■ **Collected data entries**
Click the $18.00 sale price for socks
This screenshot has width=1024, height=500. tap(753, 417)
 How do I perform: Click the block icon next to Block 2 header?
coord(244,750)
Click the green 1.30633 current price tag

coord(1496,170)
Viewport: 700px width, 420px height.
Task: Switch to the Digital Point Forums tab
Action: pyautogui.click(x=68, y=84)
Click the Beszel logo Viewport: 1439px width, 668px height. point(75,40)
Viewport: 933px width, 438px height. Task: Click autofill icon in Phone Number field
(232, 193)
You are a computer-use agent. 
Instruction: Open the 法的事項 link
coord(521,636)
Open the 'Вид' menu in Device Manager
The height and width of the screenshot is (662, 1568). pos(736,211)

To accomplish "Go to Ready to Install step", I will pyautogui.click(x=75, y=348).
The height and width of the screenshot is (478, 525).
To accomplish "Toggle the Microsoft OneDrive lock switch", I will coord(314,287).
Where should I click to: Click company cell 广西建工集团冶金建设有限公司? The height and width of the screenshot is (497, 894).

■ **Aim of the exercise**
What you give back should match the entries above exactly.

■ **Exercise answer**
Click the $18.00 sale price for socks
This screenshot has width=1024, height=500. tap(753, 417)
 How do I perform: Click the block icon next to Block 2 header?
coord(244,750)
Click the green 1.30633 current price tag

coord(1496,170)
Viewport: 700px width, 420px height.
Task: Switch to the Digital Point Forums tab
Action: pyautogui.click(x=68, y=84)
Click the Beszel logo Viewport: 1439px width, 668px height. point(75,40)
Viewport: 933px width, 438px height. Task: Click autofill icon in Phone Number field
(232, 193)
You are a computer-use agent. 
Instruction: Open the 法的事項 link
coord(521,636)
Open the 'Вид' menu in Device Manager
The height and width of the screenshot is (662, 1568). pos(736,211)

To accomplish "Go to Ready to Install step", I will pyautogui.click(x=75, y=348).
The height and width of the screenshot is (478, 525).
To accomplish "Toggle the Microsoft OneDrive lock switch", I will coord(314,287).
Where should I click to: Click company cell 广西建工集团冶金建设有限公司? The height and width of the screenshot is (497, 894).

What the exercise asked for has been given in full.